● Stated task:
Locate every line in the material below that contains the string "arrow", with matching case, and copy each one out.

═══ Material provided

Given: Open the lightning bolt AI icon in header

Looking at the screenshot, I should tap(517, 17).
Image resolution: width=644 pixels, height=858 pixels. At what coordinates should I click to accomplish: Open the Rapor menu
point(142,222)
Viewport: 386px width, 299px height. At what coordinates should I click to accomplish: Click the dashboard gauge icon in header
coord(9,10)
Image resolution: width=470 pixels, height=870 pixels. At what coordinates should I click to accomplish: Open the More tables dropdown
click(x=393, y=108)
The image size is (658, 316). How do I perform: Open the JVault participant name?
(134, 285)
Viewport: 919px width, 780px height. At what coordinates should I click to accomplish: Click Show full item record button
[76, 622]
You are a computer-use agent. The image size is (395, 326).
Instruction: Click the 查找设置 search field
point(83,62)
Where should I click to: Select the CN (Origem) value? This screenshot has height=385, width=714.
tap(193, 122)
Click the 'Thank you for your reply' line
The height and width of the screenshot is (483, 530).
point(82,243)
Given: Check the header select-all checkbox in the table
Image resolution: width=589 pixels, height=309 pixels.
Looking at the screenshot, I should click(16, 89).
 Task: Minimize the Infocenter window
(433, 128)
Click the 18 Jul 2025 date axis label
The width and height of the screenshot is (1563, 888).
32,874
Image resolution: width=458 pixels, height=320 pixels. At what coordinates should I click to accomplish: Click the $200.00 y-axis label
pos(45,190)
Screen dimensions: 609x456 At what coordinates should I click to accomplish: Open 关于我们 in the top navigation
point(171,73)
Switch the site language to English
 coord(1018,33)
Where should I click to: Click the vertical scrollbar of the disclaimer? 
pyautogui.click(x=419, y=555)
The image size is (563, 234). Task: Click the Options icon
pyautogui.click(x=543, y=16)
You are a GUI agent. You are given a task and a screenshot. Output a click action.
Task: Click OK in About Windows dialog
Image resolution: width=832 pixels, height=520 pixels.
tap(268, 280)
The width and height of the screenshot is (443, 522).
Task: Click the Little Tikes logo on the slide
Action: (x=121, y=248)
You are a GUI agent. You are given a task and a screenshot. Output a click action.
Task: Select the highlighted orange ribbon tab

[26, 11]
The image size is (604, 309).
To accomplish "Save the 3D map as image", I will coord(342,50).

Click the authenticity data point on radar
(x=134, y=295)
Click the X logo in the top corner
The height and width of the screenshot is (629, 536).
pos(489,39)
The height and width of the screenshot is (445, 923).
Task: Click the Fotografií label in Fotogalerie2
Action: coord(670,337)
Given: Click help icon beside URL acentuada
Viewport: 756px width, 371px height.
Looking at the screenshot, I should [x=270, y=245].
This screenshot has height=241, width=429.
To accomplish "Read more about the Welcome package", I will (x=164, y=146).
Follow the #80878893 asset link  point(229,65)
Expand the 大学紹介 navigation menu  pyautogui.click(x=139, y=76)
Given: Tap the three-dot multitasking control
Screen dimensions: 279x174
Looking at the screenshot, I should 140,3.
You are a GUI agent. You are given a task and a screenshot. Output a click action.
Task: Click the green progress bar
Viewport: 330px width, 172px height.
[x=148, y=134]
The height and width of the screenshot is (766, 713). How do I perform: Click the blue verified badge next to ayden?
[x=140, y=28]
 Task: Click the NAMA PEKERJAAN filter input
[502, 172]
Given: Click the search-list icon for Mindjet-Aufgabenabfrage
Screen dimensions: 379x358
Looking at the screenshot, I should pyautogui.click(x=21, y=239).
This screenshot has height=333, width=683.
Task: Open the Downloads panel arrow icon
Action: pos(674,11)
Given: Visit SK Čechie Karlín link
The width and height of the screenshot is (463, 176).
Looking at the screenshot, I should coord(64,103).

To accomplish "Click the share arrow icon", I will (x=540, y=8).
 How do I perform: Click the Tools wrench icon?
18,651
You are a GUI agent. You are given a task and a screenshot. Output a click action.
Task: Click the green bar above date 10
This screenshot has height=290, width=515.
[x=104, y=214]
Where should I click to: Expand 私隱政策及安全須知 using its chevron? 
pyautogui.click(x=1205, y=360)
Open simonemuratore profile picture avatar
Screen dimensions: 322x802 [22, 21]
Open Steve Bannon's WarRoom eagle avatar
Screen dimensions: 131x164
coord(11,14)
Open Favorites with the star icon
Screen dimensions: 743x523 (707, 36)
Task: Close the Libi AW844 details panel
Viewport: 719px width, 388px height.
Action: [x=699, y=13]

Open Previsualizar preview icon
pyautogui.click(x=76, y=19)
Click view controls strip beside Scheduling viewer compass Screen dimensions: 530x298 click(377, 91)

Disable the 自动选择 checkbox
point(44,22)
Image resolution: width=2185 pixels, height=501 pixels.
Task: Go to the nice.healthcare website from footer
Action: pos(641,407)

══════

● Response to the task:
Task: Open the Downloads panel arrow icon
To accomplish "Click the share arrow icon", I will (x=540, y=8).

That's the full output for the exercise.